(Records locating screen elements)
***

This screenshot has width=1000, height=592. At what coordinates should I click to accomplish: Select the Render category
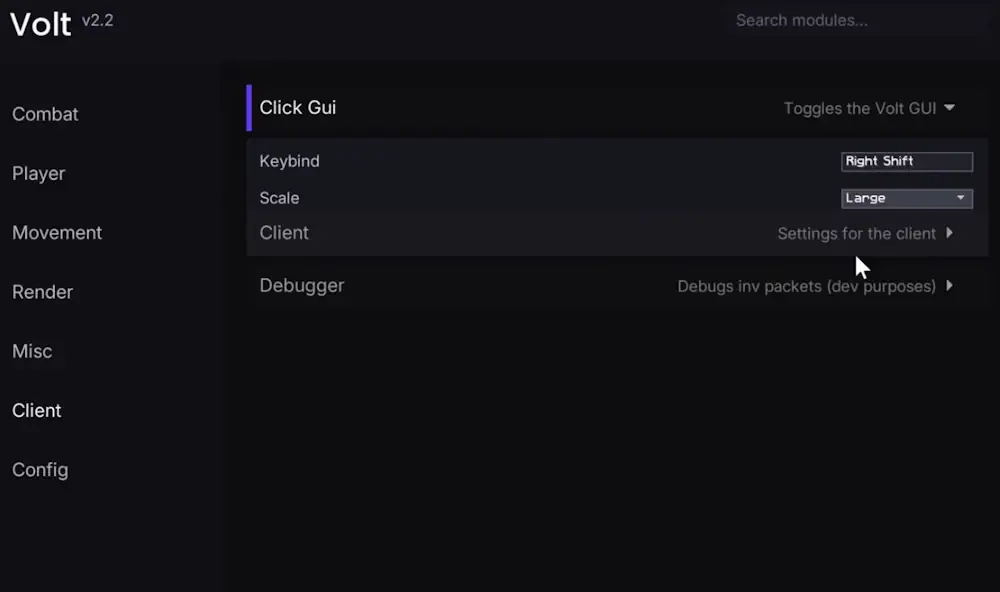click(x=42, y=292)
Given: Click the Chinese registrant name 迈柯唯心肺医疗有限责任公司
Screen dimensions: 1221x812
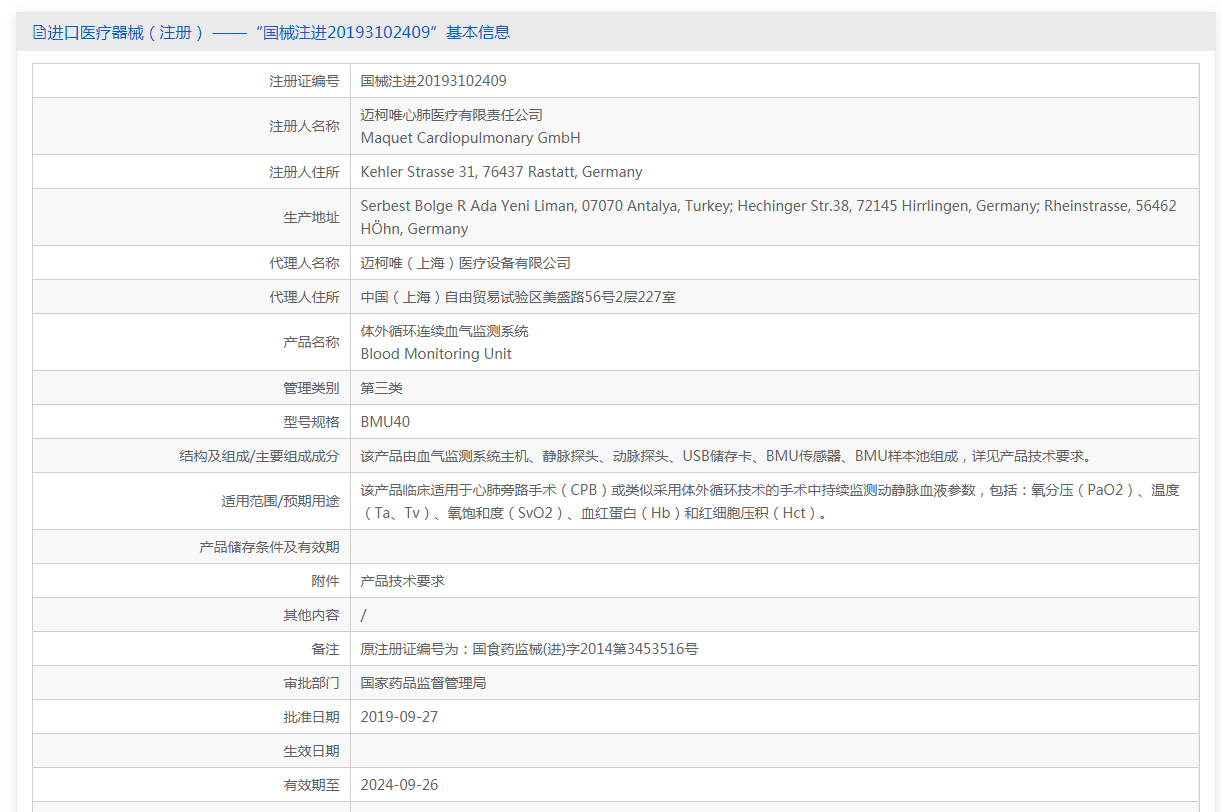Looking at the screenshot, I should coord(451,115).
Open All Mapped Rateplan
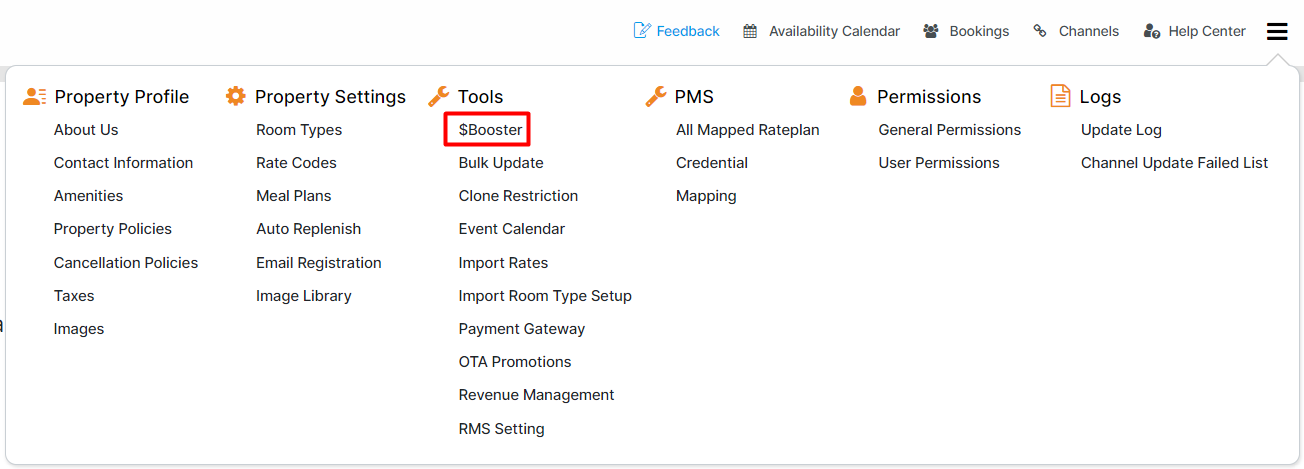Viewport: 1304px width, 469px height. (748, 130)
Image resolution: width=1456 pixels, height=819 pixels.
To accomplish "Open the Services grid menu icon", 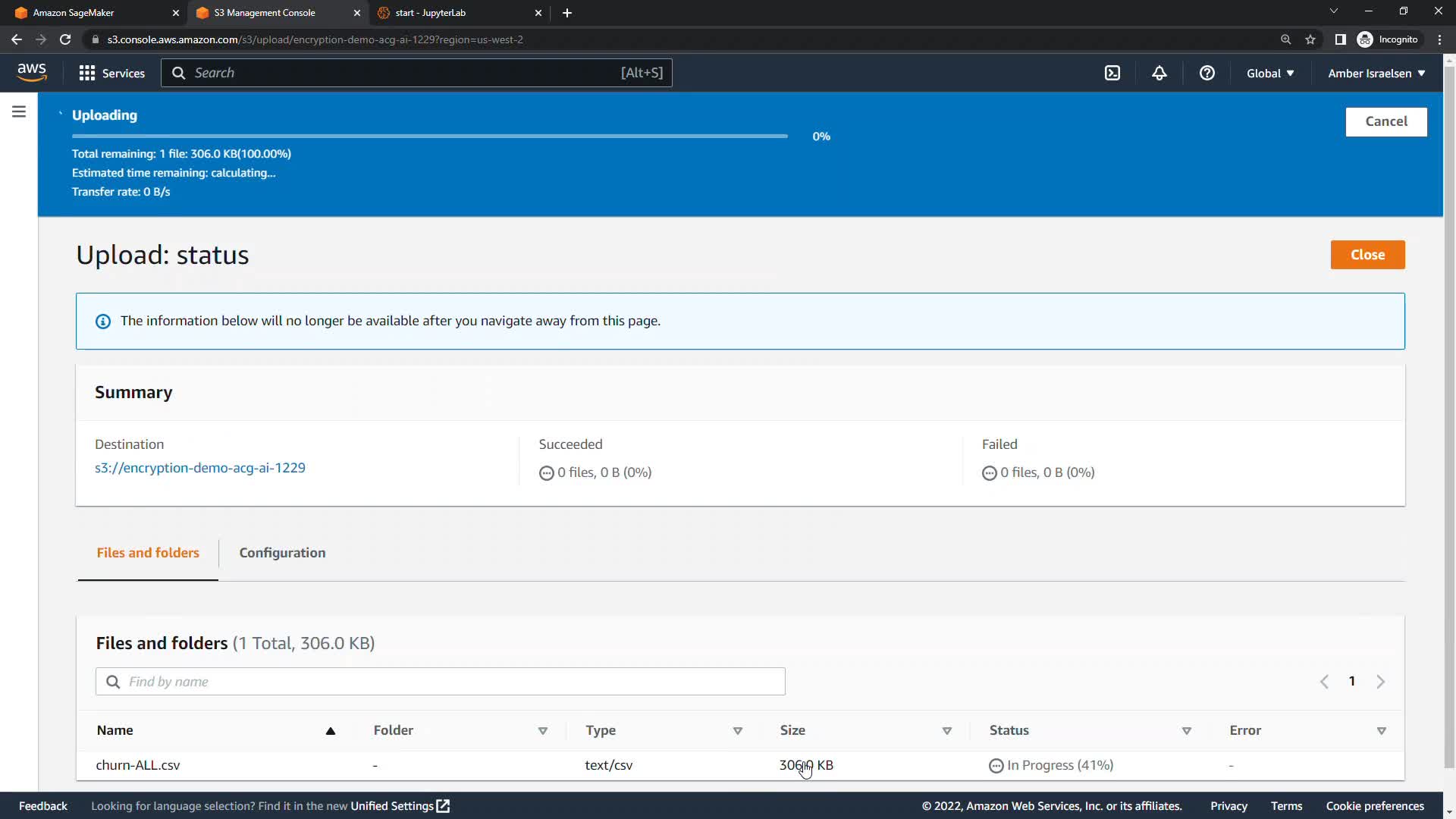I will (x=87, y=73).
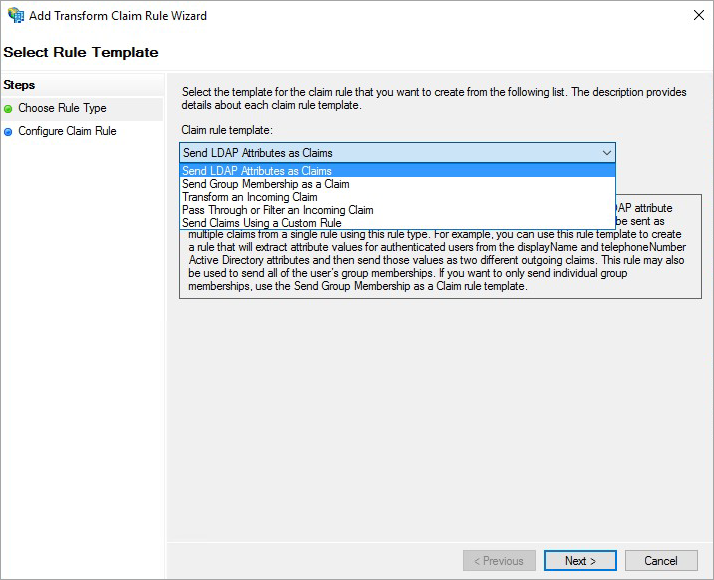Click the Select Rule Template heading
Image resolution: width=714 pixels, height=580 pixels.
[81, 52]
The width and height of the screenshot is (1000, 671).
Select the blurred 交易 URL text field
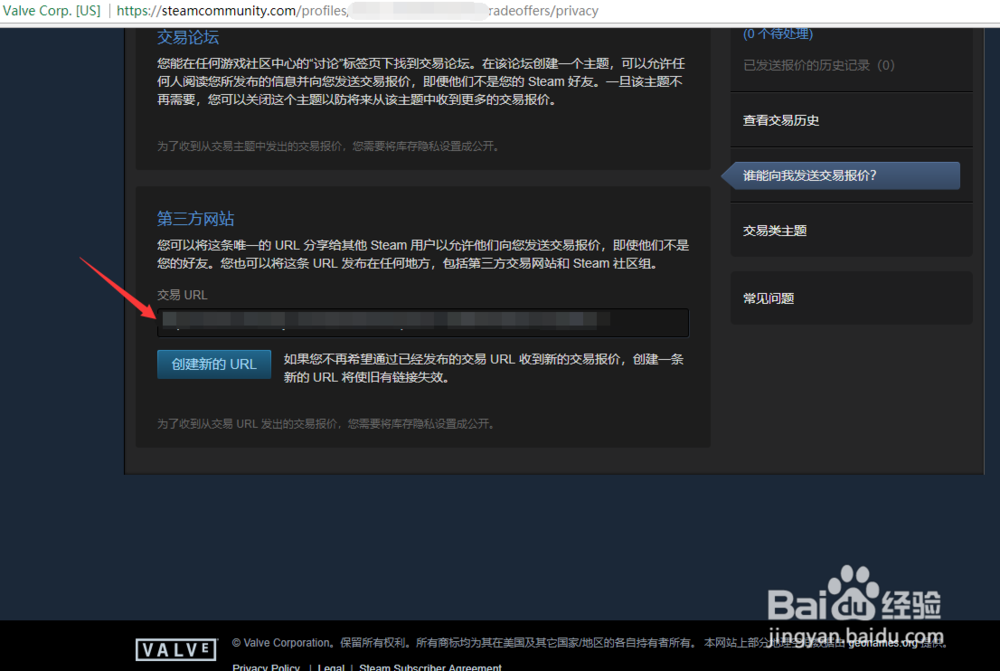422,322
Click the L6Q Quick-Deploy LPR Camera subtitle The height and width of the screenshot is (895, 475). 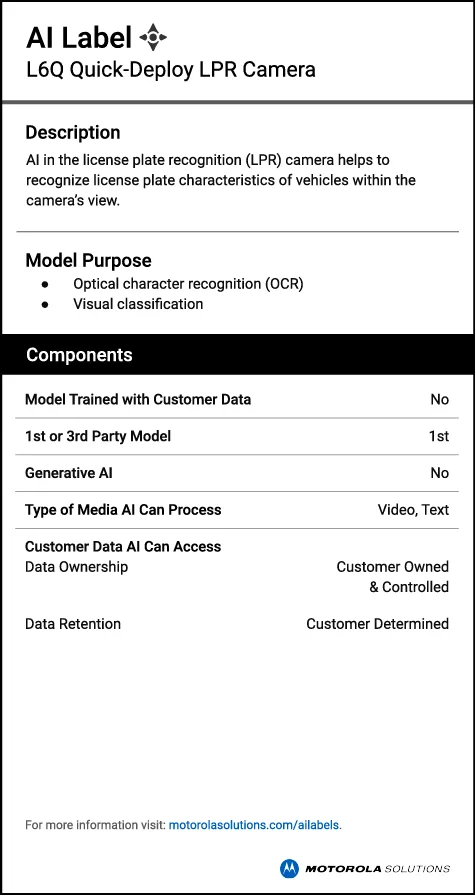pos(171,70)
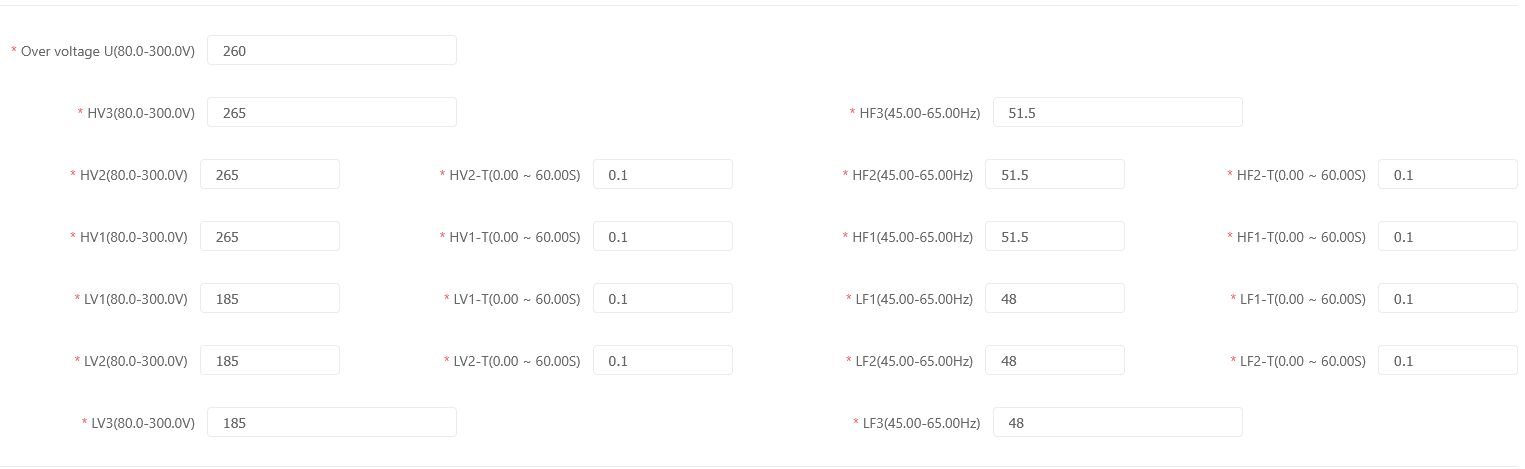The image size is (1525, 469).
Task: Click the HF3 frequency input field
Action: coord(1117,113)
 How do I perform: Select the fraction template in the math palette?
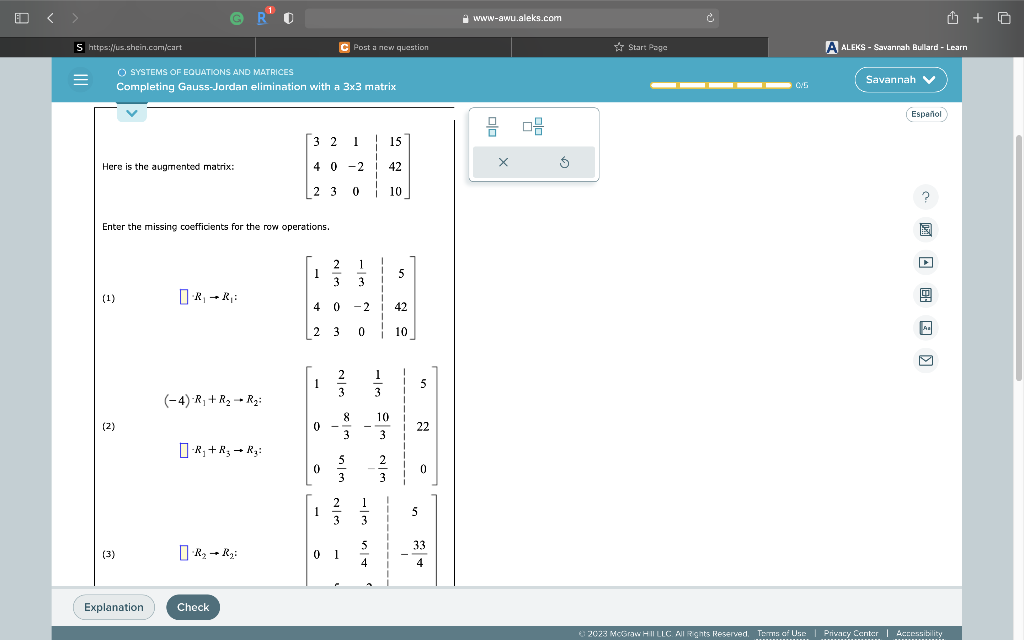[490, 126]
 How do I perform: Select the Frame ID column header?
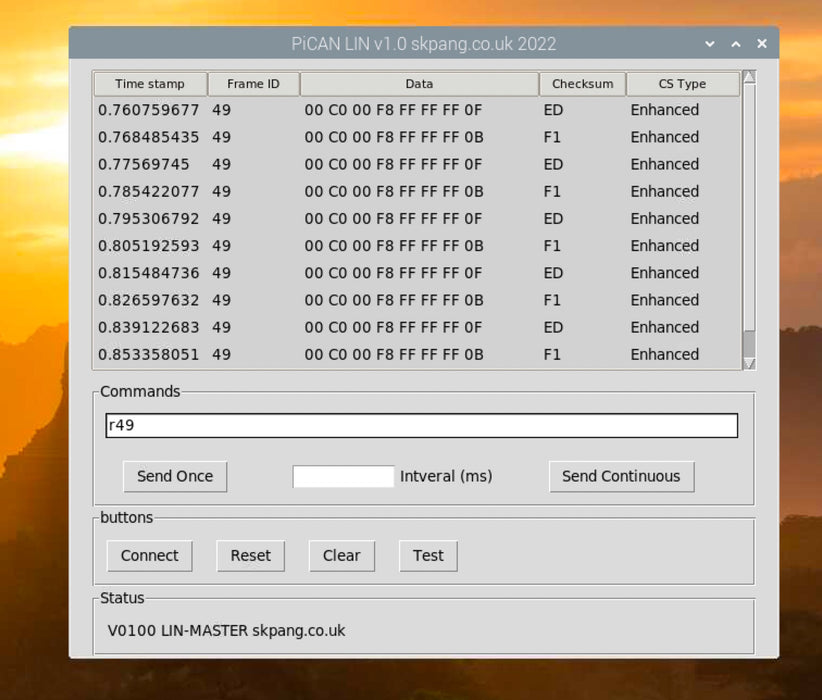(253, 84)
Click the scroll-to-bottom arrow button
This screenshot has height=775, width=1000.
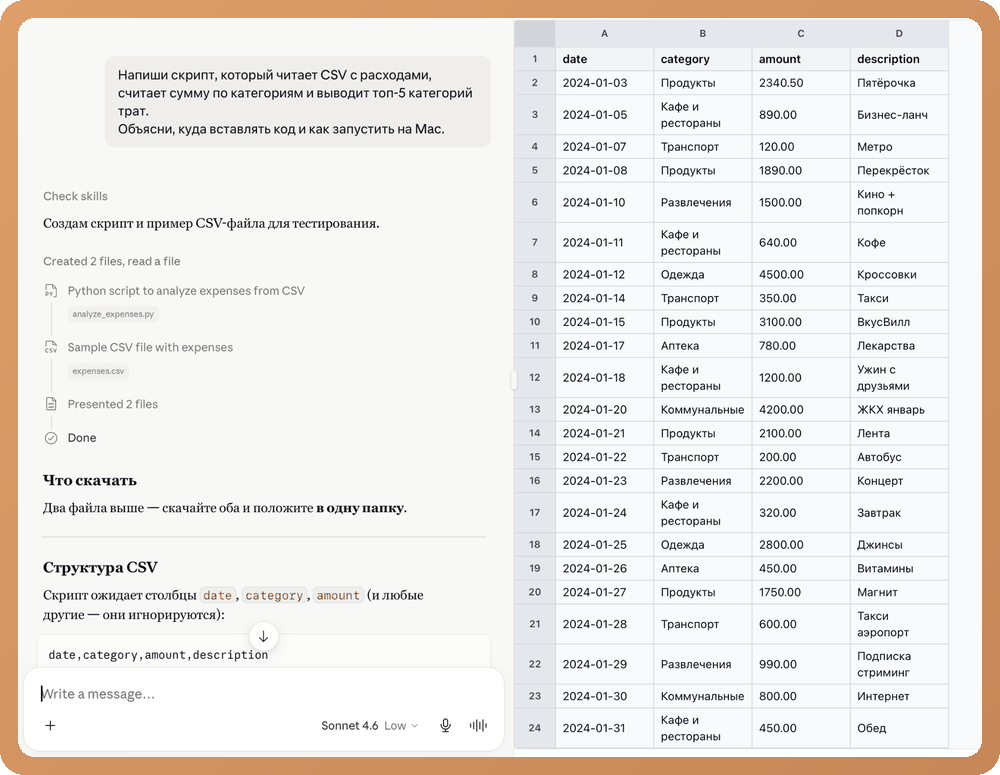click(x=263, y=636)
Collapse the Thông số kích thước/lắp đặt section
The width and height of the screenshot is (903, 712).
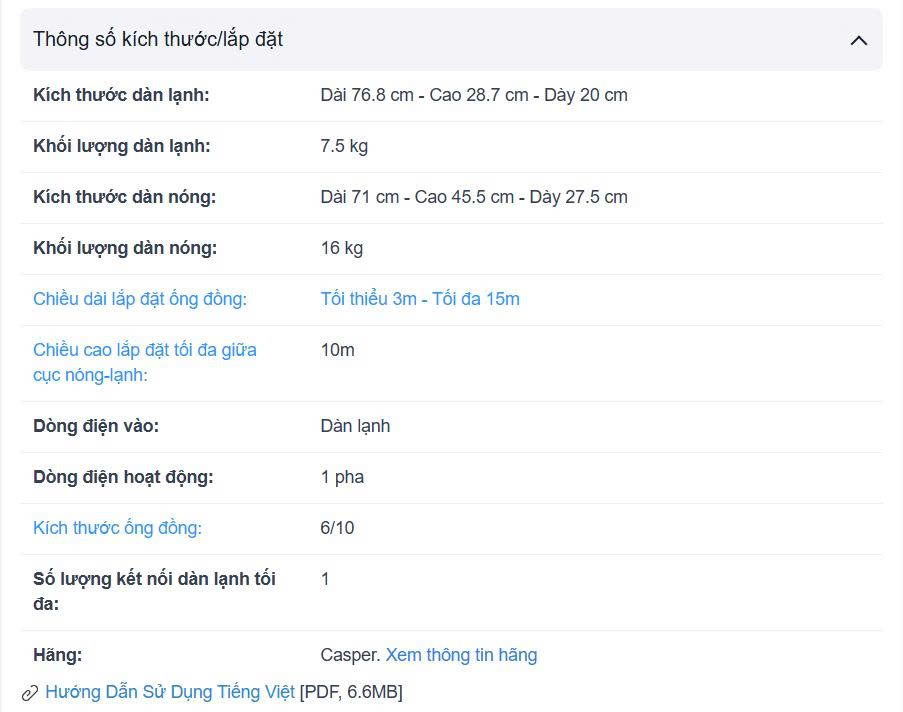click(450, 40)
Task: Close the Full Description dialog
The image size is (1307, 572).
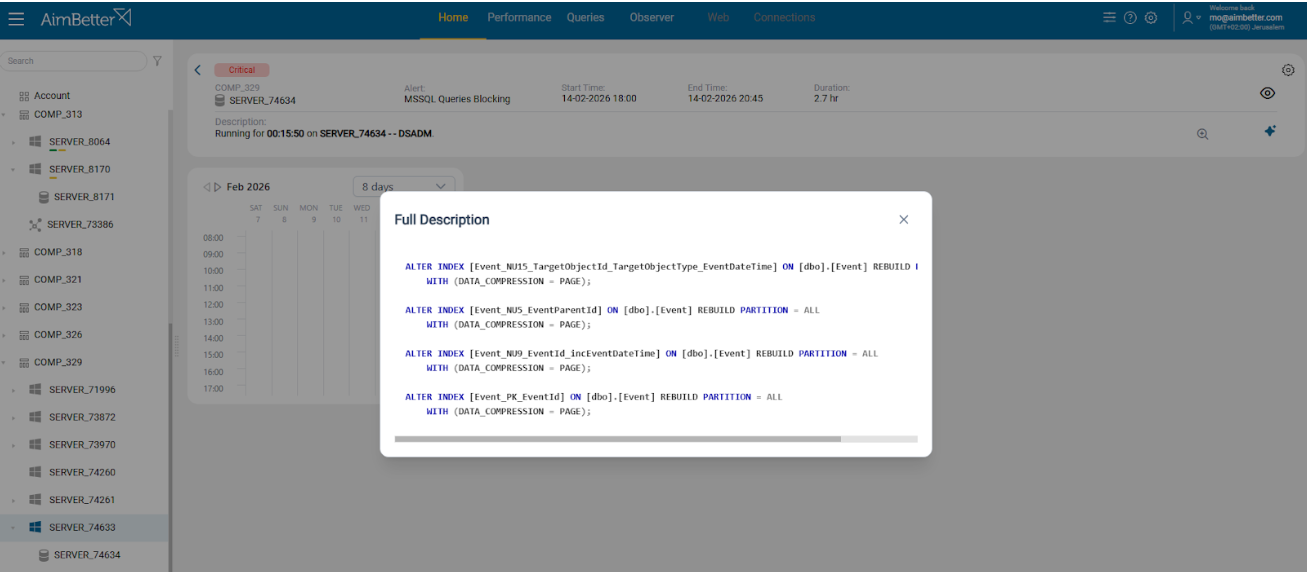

***

→ GOAL
Reproduce the lines word for word, starting at the line that contains "Task: Close the Full Description dialog" and continuing through the last line. Leave out the pictures.

→ RESPONSE
Task: Close the Full Description dialog
The image size is (1307, 572).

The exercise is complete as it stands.